The one area Vampyr does hold up against its superior is Reid’s vampiric blink ability, which he uses to dart out of danger, with most of the grace of Bloodborne’s birdlike dash. It’s one of Reid’s vampire abilities – which you can expand upon and improve by cashing in experience in a hideout – each of which are powered by the blood you drain from stunned enemies, or the vials you craft at workbenches.
Vampyr treads on firmer ground with its story, which is filled with strange, suspicious, and sympathetic people who are caught up in the carnage on the streets. Between the flu, the war, and debilitating poverty, the East End’s citizens are largely oblivious to the vampire activity in their midst. There are tons of side stories about broken dreams, tragedy, and love scattered around Vampyr’s maze-like streets.
All are fully voiced, with some terrific performances turned in for key characters, particularly Reid. The worst of them step in time with the stereotypes you’d expect, cursing at you in cockney accents that belong in a staging of Sweeney Todd. The character models are dated too, but the attention given to the textures and details of costumes and the environments go a long way to make up for this.
Surprisingly, it’s the management layer that puts Vampyr in better stead against its peers in the genre. Each of the four districts has its own chart of citizens who are all grouped around that particular community’s pillar. If too many citizens in a district fall ill then it’ll descend into chaos, which means tougher enemies will emerge on the streets. It’s important to work against this as Vampyr doesn’t have fast-travel, and so the treks from one side of Whitechapel to the other can become a slog if the path is crawling with werewolves. You won’t necessarily miss fast-travel, though, as there’s value in prowling the streets of London, fangs at the ready.
Most of Vampyr’s cast of characters can be fed upon for tasty bursts of XP. You simply need to engage them in conversation, use your mesmerise ability, and lead the hypnotised quarry to a quiet spot where you can sink your teeth into their neck, draining them of their blood. However, some characters are more resistant to your mesmerism, so you’ll need to be a high enough level to overpower their will. It’s an ingenious device, simultaneously a compelling game system – it’s far and away the most effective method for levelling your abilities – and one that ties neatly into the classic image of the seductive creature of the night.
The upshot of this system is that you actually begin to think like a vampire. Your interest in healing the sick may begin with a noble urge to keep a district from falling into ruin, but eventually you’ll run into a boss who gives you a drubbing, and suddenly the neighbourhoods appear as if a farm full of animals to fatten up. I was about to make another trip to an early boss encounter but found myself thinking, ‘I should go bite someone. That would make this easier.’ And it did.

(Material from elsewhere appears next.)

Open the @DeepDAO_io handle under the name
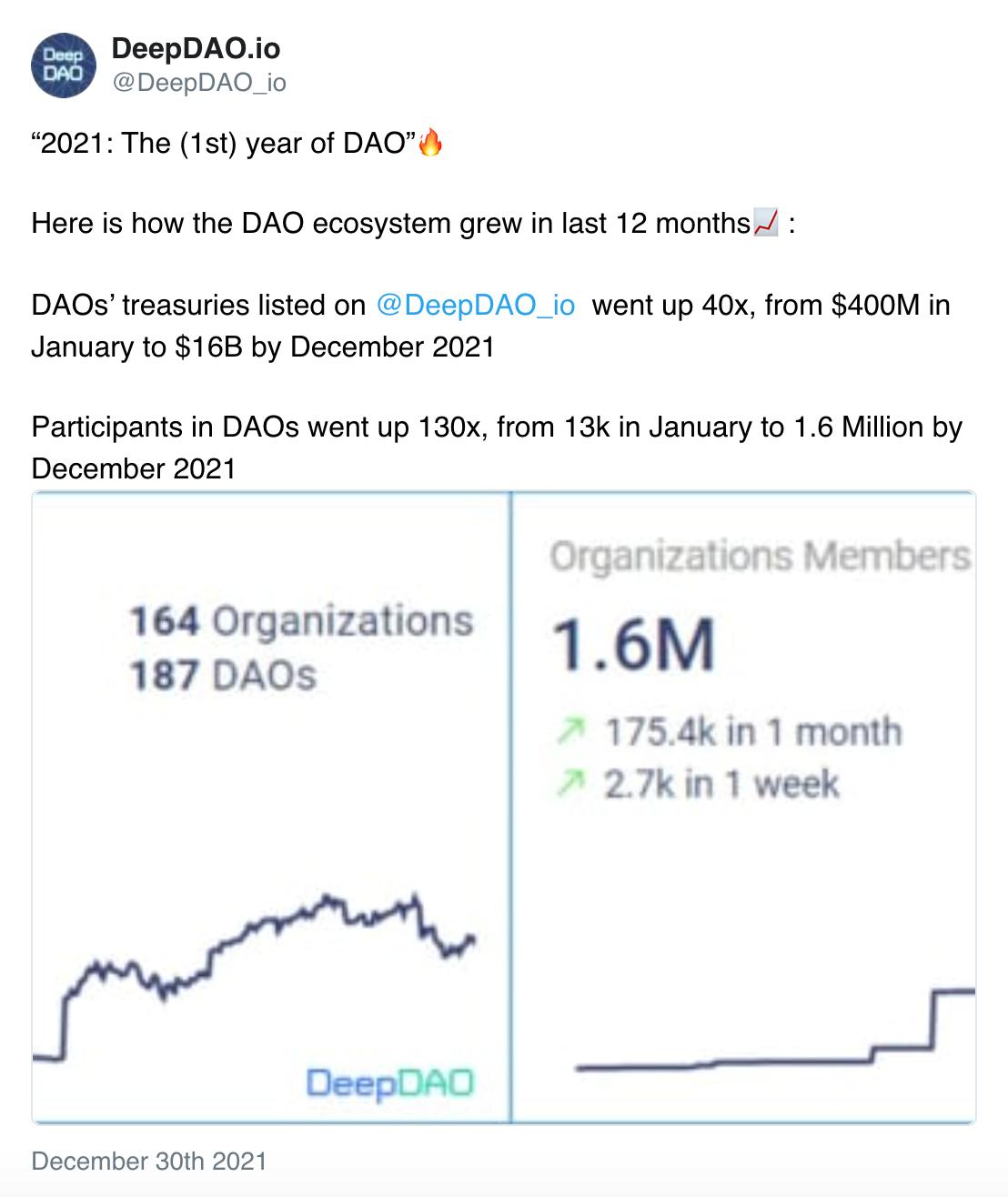The image size is (1008, 1197). pos(198,83)
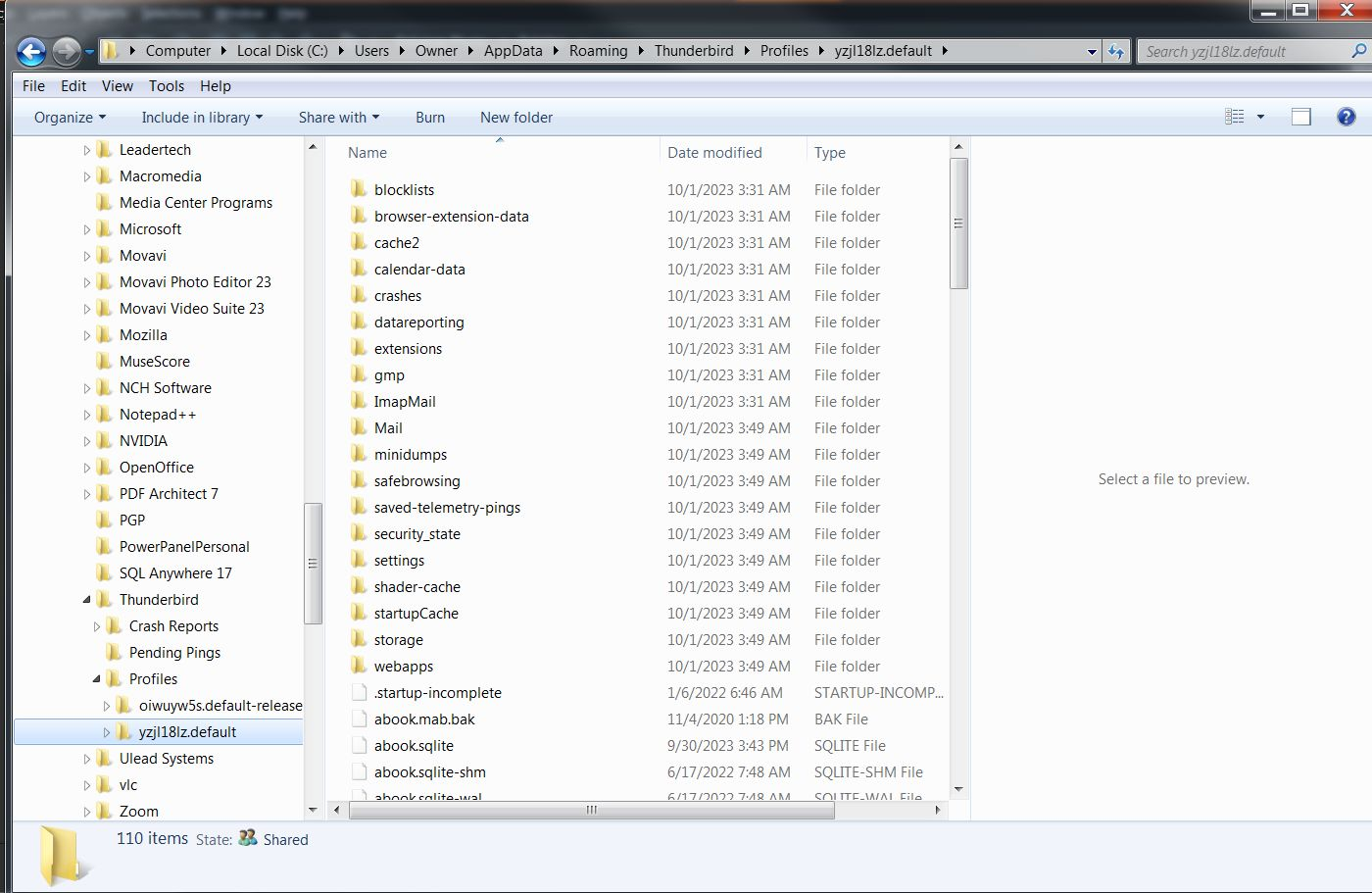
Task: Select the abook.sqlite file icon
Action: pyautogui.click(x=359, y=745)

What’s struck me most about my time with Vampyr is that it manages to turn you into a predator through its mechanics as much as it does with its storytelling. It does collapse under its own weight by the end, but the fact that it so effectively seduces you, almost trance-like, into roleplaying a villain makes it worth biting into.
Vampyr PC review
Packed with fresh ideas, Vampyr is a worthy attempt at something different, even if it doesn't always deliver on its ambitions.